The basic rule is simple: use as few tax rates as will satisfy the preferences of politicians. All tax administrators prefer to use a single rate of vat (once again, ignoring the zero rate on exports). Politicians nearly always think the public will acquiesce to a vat more easily if products consumed by lower-income households are taxed at lower rates than products consumed by the better off. The temptation is to introduce a rate lower than the standard rate, and another higher rate, thus ending up with three rates. It cannot be emphasized too strongly that both official administrative costs and traders’ compliance costs rise dramatically as the number of rates multiply and nothing much is gained in terms of revenue (see Chapters 6 and 16).

To run the simplest practical vat (one positive rate, a zero rate, and some exemptions) requires at least 9 pieces of information from each taxpayer (the value of supplies at the two rates and the value of exempt supplies, the value of purchases at the two rates, two liabilities to vat on output, and two liabilities to vat on inputs). A vat with three positive rates, a zero rate, and exemptions needs at least 17 pieces of information. The Irish tax return form, using only two rates, still requires 38 entries.1 As the number of rates increases, tax forms become much more complicated and not only the chance of error, on the part of both taxpayer and tax officials, becomes much greater but the potential for evasion rises rapidly as well.

Apart from administrative and compliance costs, there are numerous doubts about the rationale for using multiple rates at all.

(1) Multiple rates distort both consumer and producer choices.

(2) Low rates of vat, as the Irish Commission on Taxation noted, do not “necessarily benefit the final consumer. In reality, traders [are] faced with recouping a certain amount of vat from consumers. They [adjust] their prices in line with what the market would bear regardless of the rate of tax prescribed for individual items.”2 That is, given multiple rates, traders will juggle their prices to what the market will bear and items with low vat rates could end up cross-subsidizing the higher-rated items.

(3) Of course, not just low-income households benefit from the lower tax rate; such differential rates are a very blunt instrument for favoring particular households. Clearly, income tax adjustments, transfers, income supplements, or coupon schemes can be better targeted to help the poor.

(4) Many countries subsidize “essential” goods and services such as food, electricity, or fuel.

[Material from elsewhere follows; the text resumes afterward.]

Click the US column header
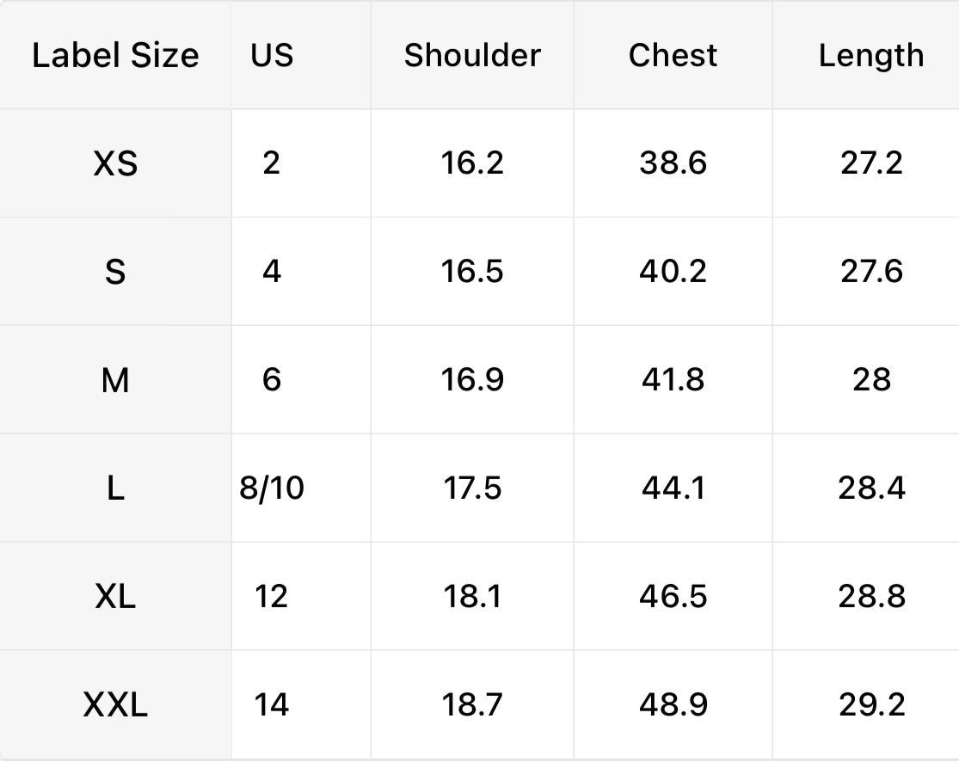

It makes little sense to levy a special low rate vat on an already adjusted price rather than the standard vat rate.

(5) Favorable treatment creates dissatisfied traders and consumers who argue that their products are at the dividing line of definition; if fresh vegetables are taxed at a low rate, why not frozen vegetables, if frozen, why not canned, and so on.

(6) A glance at any of the vat regulations defining differential categories should quickly convince any sensible person how ill advised it is to multiply rates and create the attendant problems of definition. It is not only that vat staff time is taken up defining the various categories of goods, assessing the borderline cases, and explaining decisions to traders and public interest groups, but that, typically, these decisions require the attention of highly qualified, intelligent staff, whose decisions will stand up to debate and argument. Such a staff can be employed much more fruitfully on administering the vat. Settling hardline definitions therefore becomes an expensive exercise.

(7) Successful arguments for lower vat rates erode the tax base.

(8) High vat rates typically (except for automobiles) apply to goods that account for a relatively small proportion of total consumption. The revenue at issue is small, and the administrative cost is high. Frequently, consumers avoid sumptuary rates by adjusting their consumption. Given the small segment of the population involved, the effect on distributive burden cannot be much. Excises and user charges are the best complements to vat to levy higher taxes on a few goods (see below).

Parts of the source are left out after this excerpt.